白馬八方尾根スキー場における外国人来場者数の割合は12年12月~13年5月には10.9%だったが、13年12月~14年5月に12.6%、14年12月~15年5月には20.6%と増加傾向を強めている。外国人来場者は豪州などからの来場者が中心であり、中国からの来場者数の割合はまだ小さいようだ。
■16年7月期第1四半期はグリーンシーズンで赤字だが来場者数は増加
今期(16年7月期)第1四半期(8月~10月)連結業績は、売上高が6億40百万円、営業利益が2億64百万円の赤字、経常利益が2億67百万円の赤字、純利益が2億09百万円の赤字だった。来場者数が増加して前年同期比増収だったが、グリーンシーズンであることに加えて、14年10月に取得しためいほう高原開発ののれん償却費増加も影響して各利益は赤字だった。
なお索道(ゴンドラ、ロープウェイ、リフト)を稼働した施設の来場者数は、4施設(白馬八方尾根、白馬岩岳、栂池高原、竜王マウンテンパーク)合計で前年同期比16.4%増の180千人だった。その他の施設の来場者数は3施設(鹿島槍、川場リゾート、めいほう高原開発)合計で同49.8%増の34千人だった。
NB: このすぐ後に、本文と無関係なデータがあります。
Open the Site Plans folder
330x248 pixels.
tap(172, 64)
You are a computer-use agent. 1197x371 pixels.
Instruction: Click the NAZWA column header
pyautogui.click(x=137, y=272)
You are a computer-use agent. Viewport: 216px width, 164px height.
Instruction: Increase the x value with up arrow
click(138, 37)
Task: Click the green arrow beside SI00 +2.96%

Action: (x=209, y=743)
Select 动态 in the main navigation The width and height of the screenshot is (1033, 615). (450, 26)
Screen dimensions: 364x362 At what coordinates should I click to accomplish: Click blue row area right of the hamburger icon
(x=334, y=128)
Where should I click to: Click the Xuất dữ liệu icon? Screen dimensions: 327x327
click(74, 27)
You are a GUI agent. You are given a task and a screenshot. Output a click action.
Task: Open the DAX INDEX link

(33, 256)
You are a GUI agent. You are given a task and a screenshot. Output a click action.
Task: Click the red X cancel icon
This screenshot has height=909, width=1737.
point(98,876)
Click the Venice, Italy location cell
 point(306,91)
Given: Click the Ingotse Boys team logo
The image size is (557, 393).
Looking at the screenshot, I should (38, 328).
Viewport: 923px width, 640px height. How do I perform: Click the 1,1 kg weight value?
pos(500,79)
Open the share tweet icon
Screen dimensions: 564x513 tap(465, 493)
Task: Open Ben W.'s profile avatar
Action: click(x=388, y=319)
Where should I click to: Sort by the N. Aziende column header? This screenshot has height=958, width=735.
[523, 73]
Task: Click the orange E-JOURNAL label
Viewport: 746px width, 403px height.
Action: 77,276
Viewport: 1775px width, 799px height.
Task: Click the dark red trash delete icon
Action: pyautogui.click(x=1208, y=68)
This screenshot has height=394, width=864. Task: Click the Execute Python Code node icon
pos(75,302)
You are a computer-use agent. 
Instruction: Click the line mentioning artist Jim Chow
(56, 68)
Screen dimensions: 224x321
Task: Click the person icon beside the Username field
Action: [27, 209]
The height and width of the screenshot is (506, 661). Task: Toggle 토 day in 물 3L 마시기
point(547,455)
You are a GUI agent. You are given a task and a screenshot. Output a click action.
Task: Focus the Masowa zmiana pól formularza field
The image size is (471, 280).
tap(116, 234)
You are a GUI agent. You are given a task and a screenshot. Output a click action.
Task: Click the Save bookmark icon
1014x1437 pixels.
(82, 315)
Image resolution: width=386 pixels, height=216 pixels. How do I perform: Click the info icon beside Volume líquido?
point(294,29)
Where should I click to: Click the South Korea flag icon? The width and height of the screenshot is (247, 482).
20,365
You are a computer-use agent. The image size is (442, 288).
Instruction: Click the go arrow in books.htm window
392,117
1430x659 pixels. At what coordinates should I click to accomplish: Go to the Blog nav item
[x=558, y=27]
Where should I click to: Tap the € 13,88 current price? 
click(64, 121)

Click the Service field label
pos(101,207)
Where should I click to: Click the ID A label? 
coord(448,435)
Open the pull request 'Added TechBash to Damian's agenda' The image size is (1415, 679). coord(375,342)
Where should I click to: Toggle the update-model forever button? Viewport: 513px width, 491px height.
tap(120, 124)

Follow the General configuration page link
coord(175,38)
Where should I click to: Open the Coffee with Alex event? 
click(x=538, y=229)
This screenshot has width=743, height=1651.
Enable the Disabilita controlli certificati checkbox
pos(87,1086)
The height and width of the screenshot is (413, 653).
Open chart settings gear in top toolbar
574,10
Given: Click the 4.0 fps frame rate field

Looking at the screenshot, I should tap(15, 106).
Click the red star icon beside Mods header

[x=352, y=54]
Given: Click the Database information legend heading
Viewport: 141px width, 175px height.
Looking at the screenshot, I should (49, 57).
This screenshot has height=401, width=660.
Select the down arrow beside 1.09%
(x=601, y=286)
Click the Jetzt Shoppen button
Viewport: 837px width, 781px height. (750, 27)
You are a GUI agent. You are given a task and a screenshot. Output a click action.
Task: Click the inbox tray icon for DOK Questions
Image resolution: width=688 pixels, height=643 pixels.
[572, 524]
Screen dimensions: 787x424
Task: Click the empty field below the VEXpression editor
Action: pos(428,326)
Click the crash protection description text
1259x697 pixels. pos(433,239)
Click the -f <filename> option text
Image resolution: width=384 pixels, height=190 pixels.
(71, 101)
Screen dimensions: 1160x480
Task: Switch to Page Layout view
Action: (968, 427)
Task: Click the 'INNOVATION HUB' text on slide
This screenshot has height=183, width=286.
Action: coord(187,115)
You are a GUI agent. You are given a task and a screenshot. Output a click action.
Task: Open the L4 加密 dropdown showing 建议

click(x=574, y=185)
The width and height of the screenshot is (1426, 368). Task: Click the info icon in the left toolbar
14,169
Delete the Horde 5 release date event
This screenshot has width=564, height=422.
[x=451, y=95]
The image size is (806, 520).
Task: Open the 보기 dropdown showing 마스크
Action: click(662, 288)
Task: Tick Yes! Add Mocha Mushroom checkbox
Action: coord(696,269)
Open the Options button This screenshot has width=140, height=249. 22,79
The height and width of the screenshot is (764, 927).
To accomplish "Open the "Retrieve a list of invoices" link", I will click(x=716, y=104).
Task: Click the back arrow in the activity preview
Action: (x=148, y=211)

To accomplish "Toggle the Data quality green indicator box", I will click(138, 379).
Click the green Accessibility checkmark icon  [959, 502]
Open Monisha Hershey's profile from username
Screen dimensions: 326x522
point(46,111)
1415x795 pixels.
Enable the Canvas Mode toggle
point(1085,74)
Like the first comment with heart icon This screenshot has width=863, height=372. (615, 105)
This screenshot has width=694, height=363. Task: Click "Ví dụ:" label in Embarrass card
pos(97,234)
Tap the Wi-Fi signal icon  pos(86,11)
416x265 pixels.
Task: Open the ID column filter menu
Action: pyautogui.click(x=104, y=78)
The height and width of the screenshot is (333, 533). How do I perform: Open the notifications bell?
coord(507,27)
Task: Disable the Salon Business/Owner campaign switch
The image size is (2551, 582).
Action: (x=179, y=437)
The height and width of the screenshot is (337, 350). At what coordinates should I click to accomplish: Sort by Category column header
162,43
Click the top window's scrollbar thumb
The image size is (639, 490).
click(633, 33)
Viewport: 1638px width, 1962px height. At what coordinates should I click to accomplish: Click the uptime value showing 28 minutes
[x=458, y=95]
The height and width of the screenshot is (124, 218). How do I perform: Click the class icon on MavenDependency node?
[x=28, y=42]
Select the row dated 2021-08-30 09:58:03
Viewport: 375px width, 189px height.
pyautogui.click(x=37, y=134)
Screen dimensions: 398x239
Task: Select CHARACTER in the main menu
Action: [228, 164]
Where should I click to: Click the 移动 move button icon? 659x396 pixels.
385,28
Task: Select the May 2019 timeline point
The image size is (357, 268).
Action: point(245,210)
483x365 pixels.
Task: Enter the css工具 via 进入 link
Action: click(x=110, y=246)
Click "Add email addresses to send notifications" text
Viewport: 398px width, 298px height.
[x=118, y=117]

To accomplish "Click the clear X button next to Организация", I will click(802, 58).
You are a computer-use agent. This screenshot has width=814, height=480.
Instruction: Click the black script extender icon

■16年7月期通期は増収増益予想だが、暖冬の影響で下振れの可能性
今期(16年7月期)の連結業績予想(9月3日公表)については、売上高が前期比11.5%増の65億59百万円で、営業利益が同14.3%増の10億35百万円、経常利益が同17.4%増の9億93百万円、純利益が同1.6%増の7億18百万円としている。配当予想は無配継続としている。
新規のM&Aを織り込まず、白馬エリアにおける集客増加策などで既存7スキー場の来場者数増加を見込み、さらに単価改善や業務効率化などの効果も寄与して2桁増収・営業増益予想としている。
期初計画との比較では、新たに子会社化したハーレースキーリゾートの収益が加わるが、記録的な暖冬の影響を受けてスキー場オープンが遅れたことなどで下振れの可能性が高いだろう。なお各スキー場のオープンの状況は、11月末に白馬八方尾根スキー場、栂池高原スキー場、12月上旬に竜王スキーパーク、川場スキー場、12月中旬に菅平高原スノーリゾート、鹿島槍スキー場、白馬岩岳スノーフィールド、12月末にめいほうスキー場がオープンした。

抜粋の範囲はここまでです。